→ Task to carry out
Nothing should appear in the answer except the lines below from the line containing "This screenshot has height=353, width=654." through the line containing "175x407 pixels.", copied exactly, with pictures left out.

Collected data

···

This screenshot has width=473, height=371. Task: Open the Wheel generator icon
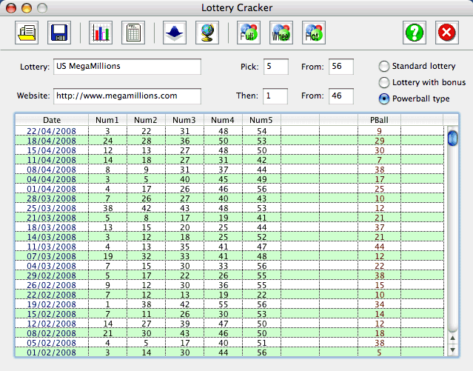coord(281,33)
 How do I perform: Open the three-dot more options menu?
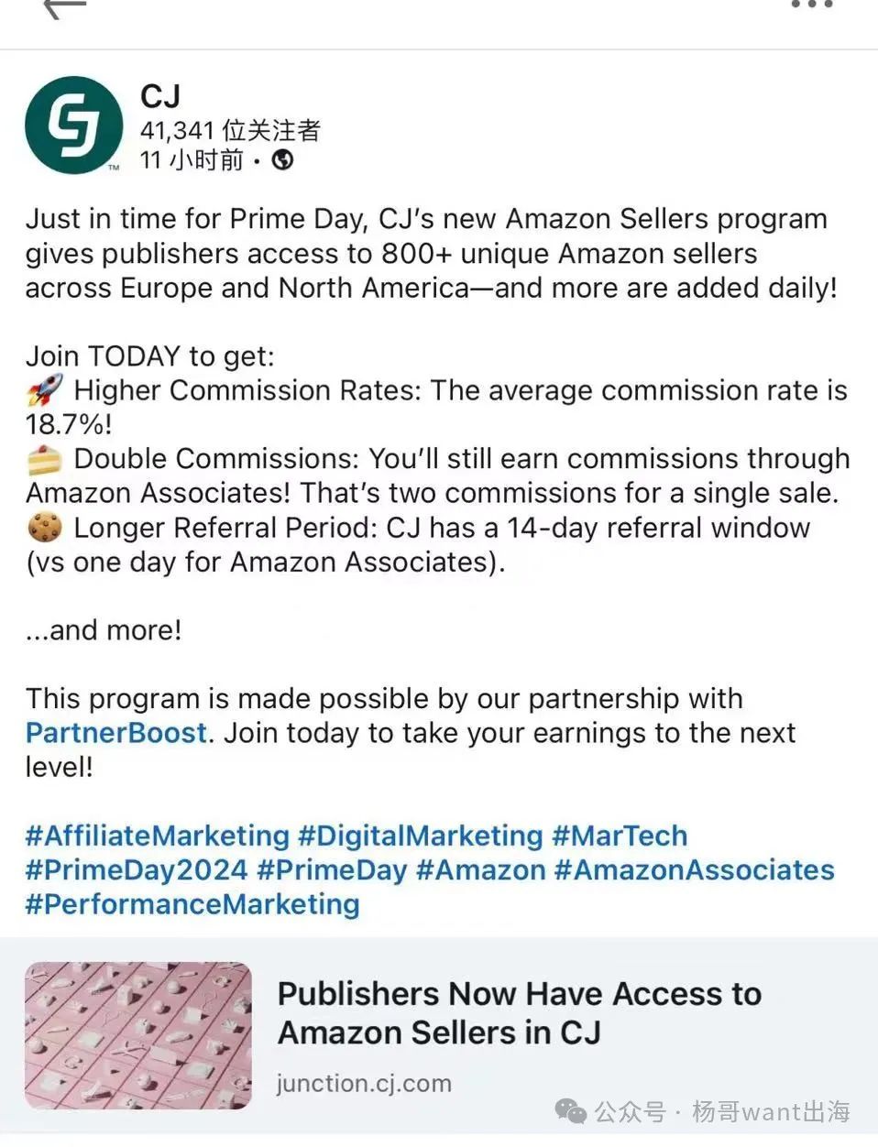pos(812,5)
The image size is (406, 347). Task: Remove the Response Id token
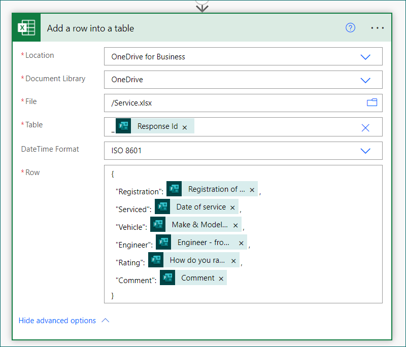[185, 127]
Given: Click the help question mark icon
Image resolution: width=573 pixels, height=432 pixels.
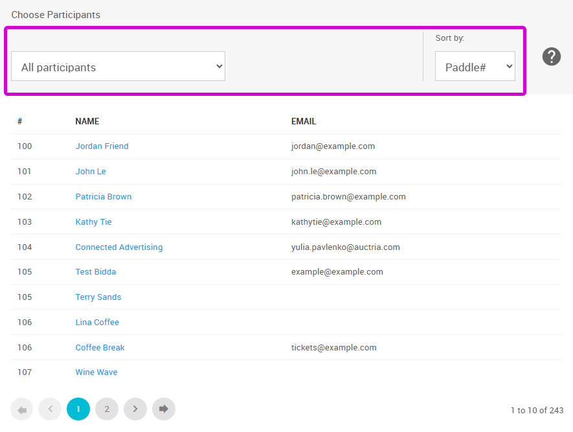Looking at the screenshot, I should click(x=551, y=57).
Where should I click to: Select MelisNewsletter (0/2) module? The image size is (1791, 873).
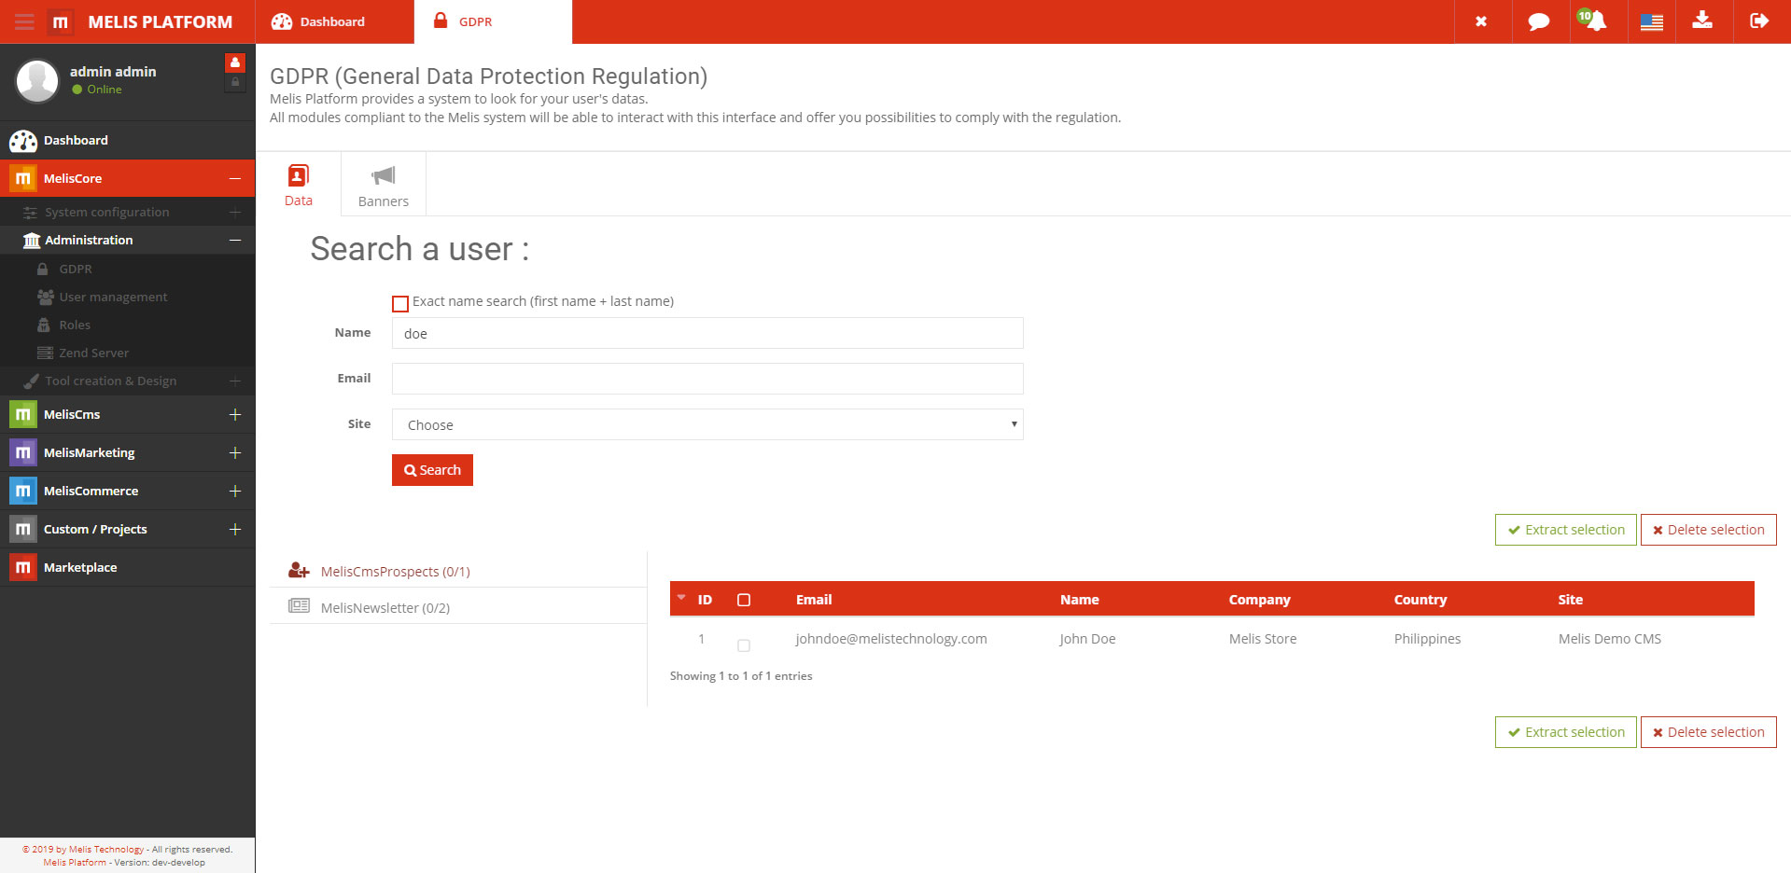click(x=385, y=607)
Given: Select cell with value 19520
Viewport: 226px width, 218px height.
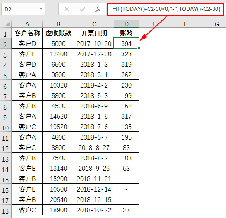Looking at the screenshot, I should pyautogui.click(x=58, y=127).
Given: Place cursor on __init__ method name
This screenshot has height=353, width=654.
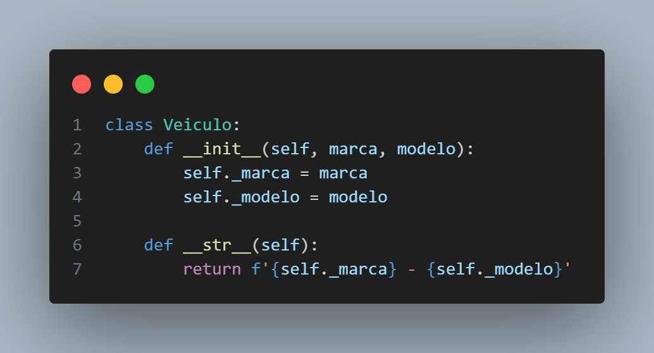Looking at the screenshot, I should point(222,149).
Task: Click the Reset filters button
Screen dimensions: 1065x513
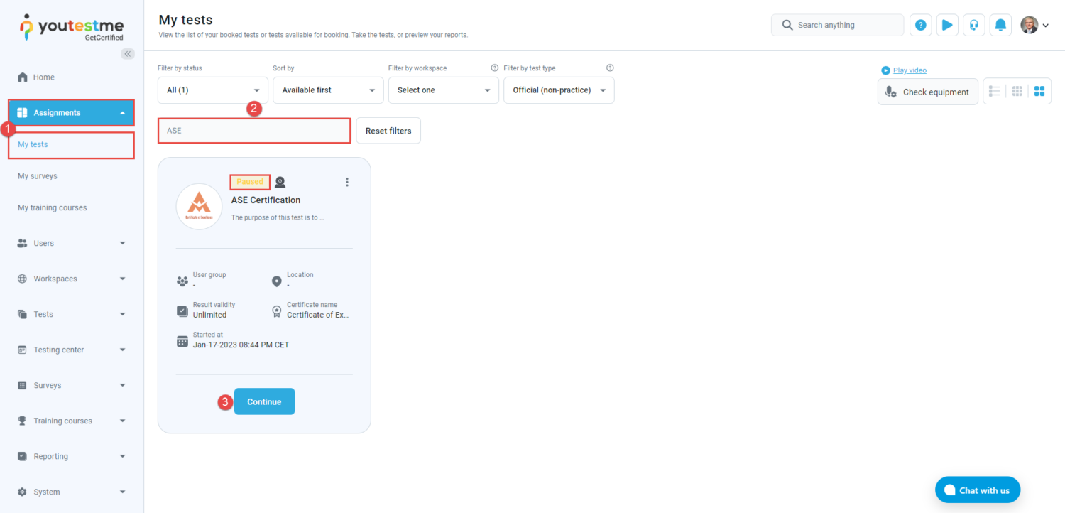Action: pyautogui.click(x=388, y=131)
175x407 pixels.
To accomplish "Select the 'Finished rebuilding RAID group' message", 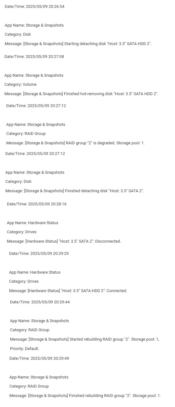I will (85, 396).
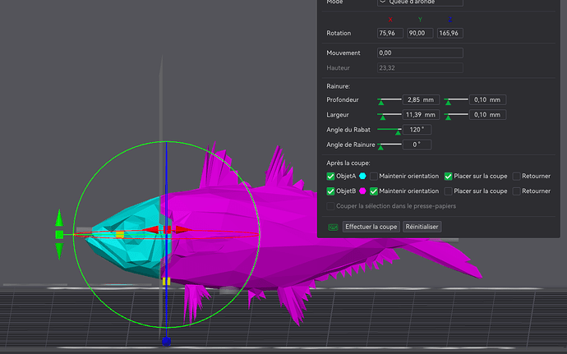
Task: Click the green upward gizmo arrow
Action: coord(59,218)
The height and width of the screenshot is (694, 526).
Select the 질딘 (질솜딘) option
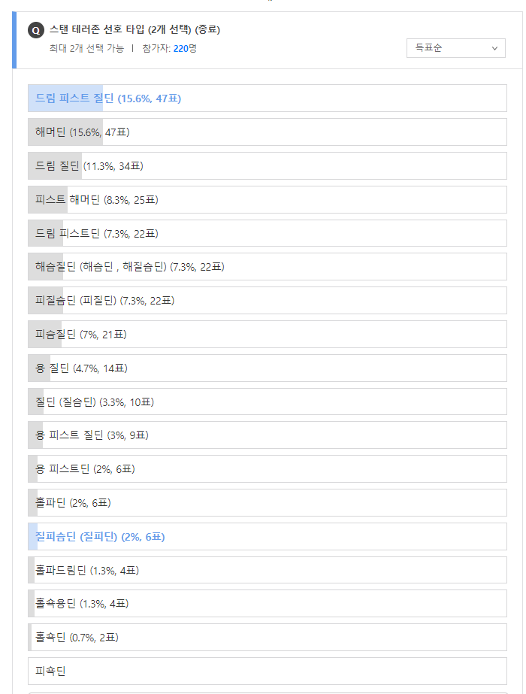point(268,402)
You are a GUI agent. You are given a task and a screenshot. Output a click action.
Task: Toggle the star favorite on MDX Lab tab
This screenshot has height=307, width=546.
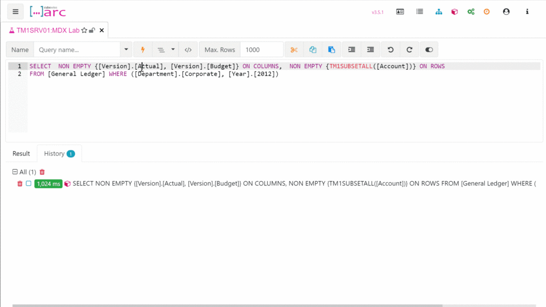point(84,30)
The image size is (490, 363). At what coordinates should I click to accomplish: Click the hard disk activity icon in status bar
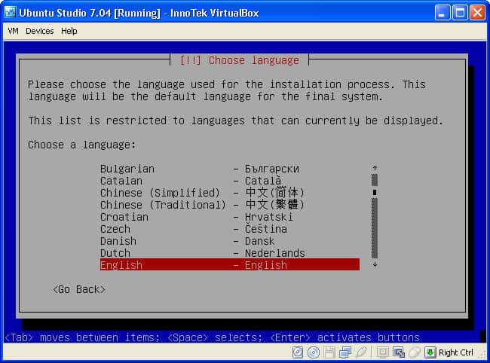click(x=299, y=352)
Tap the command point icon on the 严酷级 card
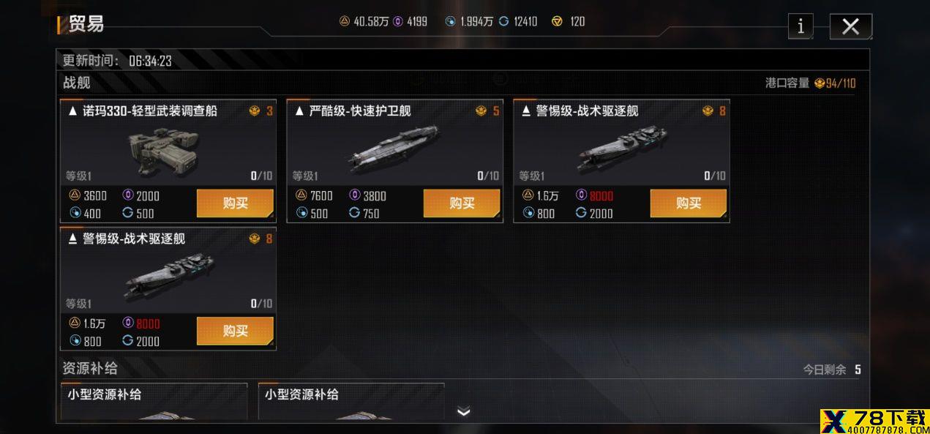The image size is (930, 434). coord(481,111)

···

→ Task result
This screenshot has height=353, width=654.
Looking at the screenshot, I should point(222,149).
Task: Click the Reset filters button
Screen dimensions: 1065x513
Action: pyautogui.click(x=388, y=131)
175x407 pixels.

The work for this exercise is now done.